Selain berkicau terkait COVID-19, Lois juga mengomentari Ikatan Dokter Indonesia (IDI) dengan kata-kata kasar.
“IDI takut institusinya terbongkar. Jadi relawan di wisma atlet? Permintaan orang dungu yang tidak punya otak karena tidak bisa menilai fakta di depan mata karena hasil cuci otak! Pemahaman COVID-19 hanya dibukakan kepada orang-orang yang berhikmat. Tidak kepada manusia-manusia serakah dan egois!”
Advertisement
COVID-19 Menurut WHO
Organisasi Kesehatan Dunia (World Health Organization/WHO) telah menjelaskan bahwa COVID-19 adalah penyakit menular yang disebabkan oleh virus corona yang pertama kali ditemukan di Wuhan, China.
Sebagian besar orang yang terinfeksi virus Corona akan mengalami penyakit pernapasan ringan hingga sedang dan sembuh tanpa memerlukan perawatan khusus.
Orang yang lebih tua, dan mereka yang memiliki masalah medis mendasar seperti penyakit kardiovaskular, diabetes, penyakit pernapasan kronis, dan kanker lebih mungkin mengembangkan penyakit serius.

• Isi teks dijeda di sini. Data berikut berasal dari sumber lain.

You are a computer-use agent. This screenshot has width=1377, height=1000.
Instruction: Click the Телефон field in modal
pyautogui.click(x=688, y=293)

Cara terbaik untuk mencegah dan memperlambat penularan adalah dengan mendapat informasi yang baik tentang virus corona penyebab COVID-19 atau SARS-Cov-2, gejala yang timbul, dan cara penyebarannya. Perlindungan diri dari infeksi dapat dilakukan dengan mencuci tangan dengan sabun dan air mengalir sesering mungkin dan tidak menyentuh wajah.

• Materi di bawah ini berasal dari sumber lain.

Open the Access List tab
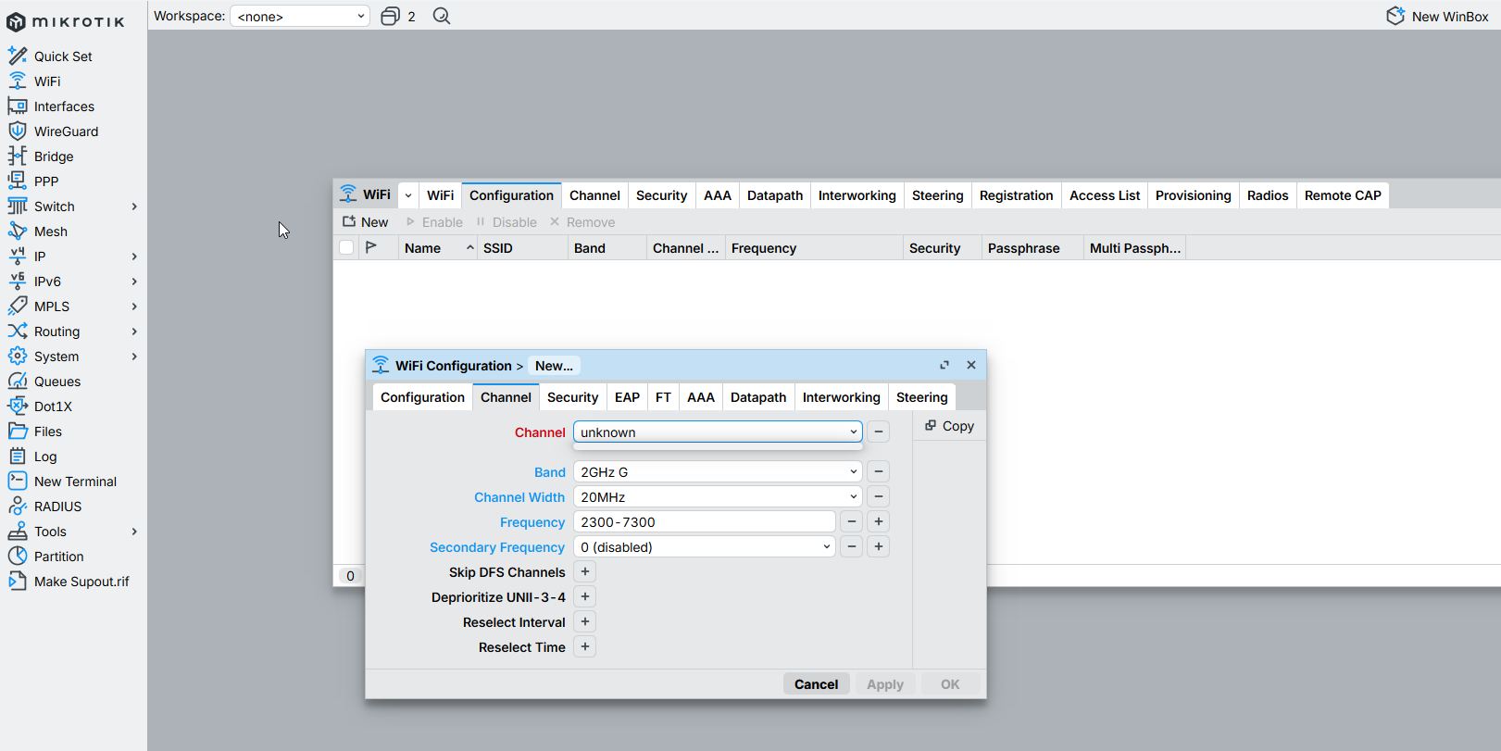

Virus Corona menyebar terutama melalui tetesan air liur atau keluarnya cairan dari hidung ketika orang yang terinfeksi batuk atau bersin, jadi penting juga mempraktikkan etika pernapasan (misalnya, dengan batuk ke siku yang tertekuk).
Hingga 9 Juli 2021 kasus konfirmasi positif COVID-19 di dunia mencapai 185.291.530. Per tanggal yang sama, virus ini telah merenggut 4.010.834 nyawa.
Tanggapan Ahli
Berbagai kicauan kontroversial Lois mendapat tanggapan dari berbagai ahli salah satunya Guru Besar Farmasi Universitas Gadjah Mada (UGM), Zullies Ikawati.
Menurut Zullies, interaksi obat adalah proses yang terjadi karena adanya pengaruh suatu obat terhadap efek obat lain ketika digunakan bersama-sama pada pasien.
Sebelumnya, dr Lois menyatakan bahwa interaksi obat menjadi penyebab banyaknya kematian pasien COVID-19 akhir-akhir ini. Menurut Zullies interaksi obat tidak selamanya merugikan, tapi dalam beberapa kasus tertentu dapat menguntungkan terutama bagi pasien yang memang membutuhkan lebih dari satu obat.
Bagi pasien COVID-19, interaksi obat juga mungkin terjadi. Mengingat COVID-19 memang penyakit yang unik di mana kondisi satu pasien dengan yang lain dapat sangat bervariasi.
Pada pasien yang bergejala sedang sampai berat, misalnya, dapat terjadi peradangan paru, gangguan pembekuan darah, gangguan pencernaan, dan lain-lain.
"Karena itu, sangat mungkin diperlukan beberapa macam obat untuk mengatasi berbagai gangguan tersebut, di samping obat antivirus dan vitamin-vitamin. Justru jika tidak mendapatkan obat yang sesuai, dapat memperburuk kondisi dan menyebabkan kematian," kata Zullies kepada Health Liputan6.com melalui pernyataan tertulis pada Minggu, 11 Juli 2021.
"Dalam hal ini, dokter akan mempertimbangkan manfaat dan risikonya dan memilihkan obat yang terbaik untuk pasiennya. Tidak ada dokter yang ingin pasiennya meninggal dengan obat-obat yang diberikannya," pungkasnya.